Retirement benefit schemes in Kenya have evolved into comprehensive solutions that address far more than savings for old age. The Cytonn Umbrella Retirement Benefits Scheme (CURBS) and the Cytonn Personal Retirement Benefits Scheme (CPRBS) are prime examples of this transformation. These schemes extend their reach beyond traditional retirement planning to offer all-encompassing benefits such as life protection, healthcare and financial flexibility, redefining retirement planning.

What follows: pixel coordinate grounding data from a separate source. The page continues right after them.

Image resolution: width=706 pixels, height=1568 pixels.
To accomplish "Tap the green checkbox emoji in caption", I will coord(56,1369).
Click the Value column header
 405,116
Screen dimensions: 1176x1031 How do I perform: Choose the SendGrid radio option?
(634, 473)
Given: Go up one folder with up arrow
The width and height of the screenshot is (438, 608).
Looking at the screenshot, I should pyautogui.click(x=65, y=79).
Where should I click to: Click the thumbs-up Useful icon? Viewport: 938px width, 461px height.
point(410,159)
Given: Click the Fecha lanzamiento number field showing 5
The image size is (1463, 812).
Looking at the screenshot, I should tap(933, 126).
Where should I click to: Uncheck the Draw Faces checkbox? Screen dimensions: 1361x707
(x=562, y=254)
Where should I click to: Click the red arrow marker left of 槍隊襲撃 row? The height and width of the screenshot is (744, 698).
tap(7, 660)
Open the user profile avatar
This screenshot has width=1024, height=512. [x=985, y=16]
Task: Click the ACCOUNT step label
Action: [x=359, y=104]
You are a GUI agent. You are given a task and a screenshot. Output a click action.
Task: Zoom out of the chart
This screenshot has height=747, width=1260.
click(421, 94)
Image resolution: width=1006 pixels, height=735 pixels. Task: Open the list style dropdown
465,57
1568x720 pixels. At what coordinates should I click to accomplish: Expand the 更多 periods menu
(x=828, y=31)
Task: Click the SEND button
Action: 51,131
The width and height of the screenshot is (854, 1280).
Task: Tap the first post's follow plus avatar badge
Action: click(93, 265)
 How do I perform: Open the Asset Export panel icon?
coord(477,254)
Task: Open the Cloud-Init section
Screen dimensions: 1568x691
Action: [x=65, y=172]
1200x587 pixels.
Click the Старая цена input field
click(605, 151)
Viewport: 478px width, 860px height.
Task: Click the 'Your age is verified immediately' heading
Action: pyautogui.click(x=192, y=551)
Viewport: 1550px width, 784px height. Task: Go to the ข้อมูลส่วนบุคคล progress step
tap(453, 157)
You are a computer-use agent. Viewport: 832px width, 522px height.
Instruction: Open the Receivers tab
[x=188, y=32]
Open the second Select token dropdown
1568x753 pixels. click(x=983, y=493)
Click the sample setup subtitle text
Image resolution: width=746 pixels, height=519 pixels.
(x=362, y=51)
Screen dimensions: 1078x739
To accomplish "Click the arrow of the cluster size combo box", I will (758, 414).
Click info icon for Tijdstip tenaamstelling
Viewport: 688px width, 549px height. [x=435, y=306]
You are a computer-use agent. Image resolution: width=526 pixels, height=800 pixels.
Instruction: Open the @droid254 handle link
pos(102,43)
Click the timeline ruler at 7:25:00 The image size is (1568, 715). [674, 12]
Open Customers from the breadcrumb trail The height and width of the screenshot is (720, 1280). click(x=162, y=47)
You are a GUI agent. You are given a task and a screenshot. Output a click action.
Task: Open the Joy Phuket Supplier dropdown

One of the standout features of CURBS and CPRBS is the integration of life cover. This provision ensures financial security for the member’s family in the unfortunate event of death. By offering life insurance as part of their benefits, these schemes provide peace of mind, allowing individuals to secure their dependents’ well-being, even beyond their lifetime
Healthcare is another critical area where these schemes excel. With the option to contribute to a post-retirement medical fund, both CURBS and CPRBS address the growing need for access to quality healthcare in old age. Medical costs are a leading cause of financial strain for retirees in Kenya, and having a dedicated fund to cover these expenses is invaluable. It enables retirees to manage medical needs without depleting their savings, ensuring a dignified and comfortable retirement.
Financial flexibility further sets CURBS and CPRBS apart. For instance, a member of the CPRBS can allocate up to 60% of their accumulated contributions toward securing a mortgage. This aligns with Kenya’s housing market dynamics, where property ownership is a key financial goal for many. Additionally, low minimum contributions from KES 1,000.0 monthly for CPRBS and tax relief on contributions of up to KES 30,000.0 monthly make these schemes accessible and advantageous for individuals from various economic backgrounds, including self-employed workers and professionals.
CURBS also caters specifically to employers by simplifying the process of establishing a well-governed retirement scheme for their employees. This not only enhances employee motivation and retention but also offers tax advantages for employers, creating a win-win scenario for all parties involved. Additionally, both CPRBS and CURBS are approved by the Retirement Benefits Authority (RBA) to receive and manage NSSF Tier II contributions. This approval enables employers to contract out of the NSSF Tier II component and redirect these contributions into either CURBS or CPRBS, providing employees with a more flexible and potentially higher-yielding retirement savings option.
CURBS and CPRBS are redefining retirement planning in Kenya by providing multifaceted benefits that cater to diverse needs. Through life protection, healthcare and financial empowerment, they embody a holistic approach, ensuring members and their families are supported throughout life’s journey.